Nothing but the lines below between the line holding "Instruction: Open the Get-started text label" and the line holding "This screenshot has width=287, height=162.", inclusive, should appear in the answer, each set down exactly.

---- EXCERPTED DATA

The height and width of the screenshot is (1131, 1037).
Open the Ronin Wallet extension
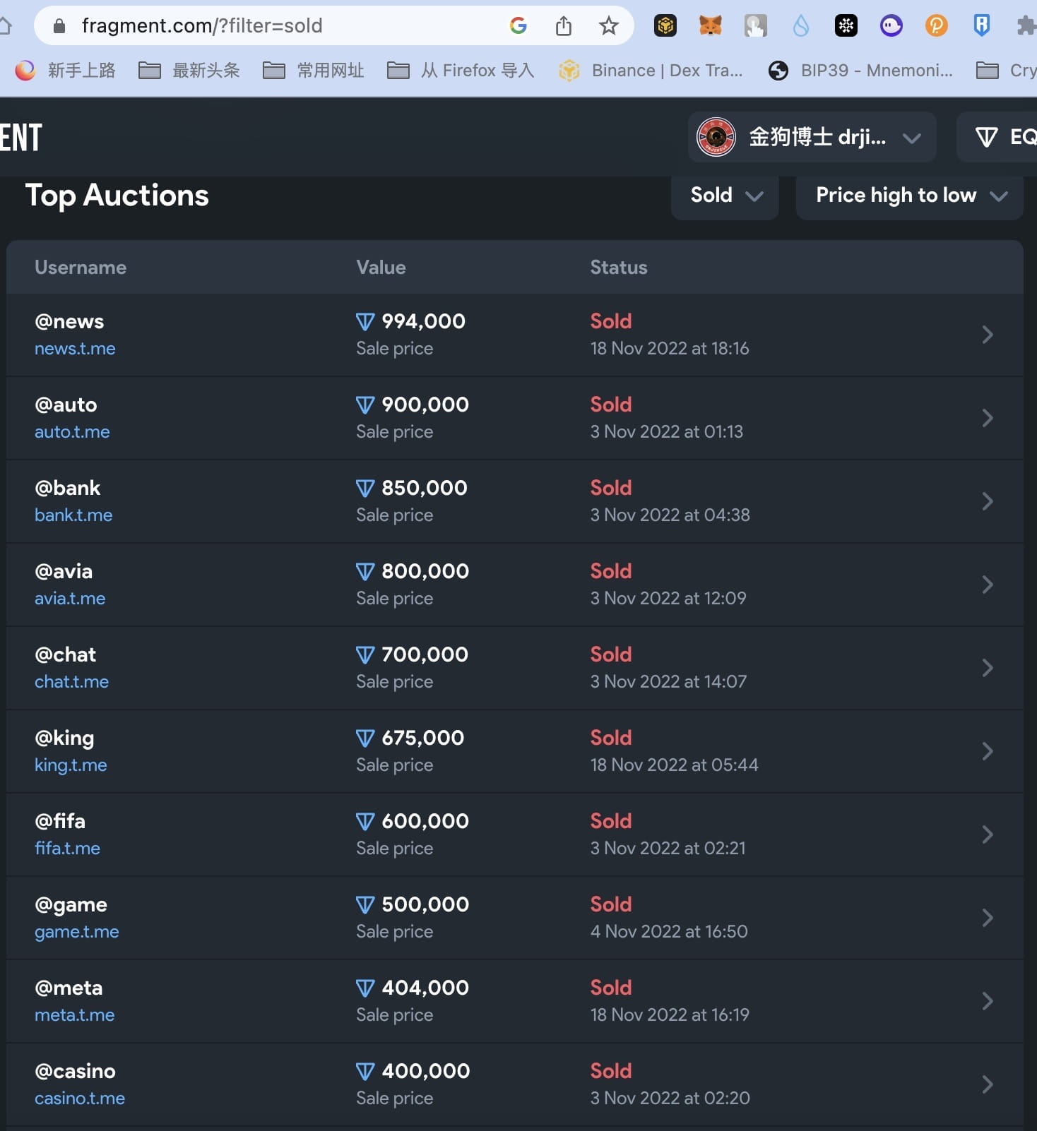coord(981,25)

--------
---- EXCERPTED DATA

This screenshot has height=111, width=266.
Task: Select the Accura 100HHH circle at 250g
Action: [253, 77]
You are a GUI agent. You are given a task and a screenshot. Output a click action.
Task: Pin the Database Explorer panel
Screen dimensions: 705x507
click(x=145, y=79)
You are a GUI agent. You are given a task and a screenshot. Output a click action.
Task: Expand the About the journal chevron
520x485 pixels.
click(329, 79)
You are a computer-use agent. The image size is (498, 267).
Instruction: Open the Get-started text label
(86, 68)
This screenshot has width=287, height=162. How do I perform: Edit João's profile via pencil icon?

--------

#### [EXPECTED ANSWER]
Instruction: Open the Get-started text label
(86, 68)
This screenshot has width=287, height=162. How do I perform: Edit João's profile via pencil icon?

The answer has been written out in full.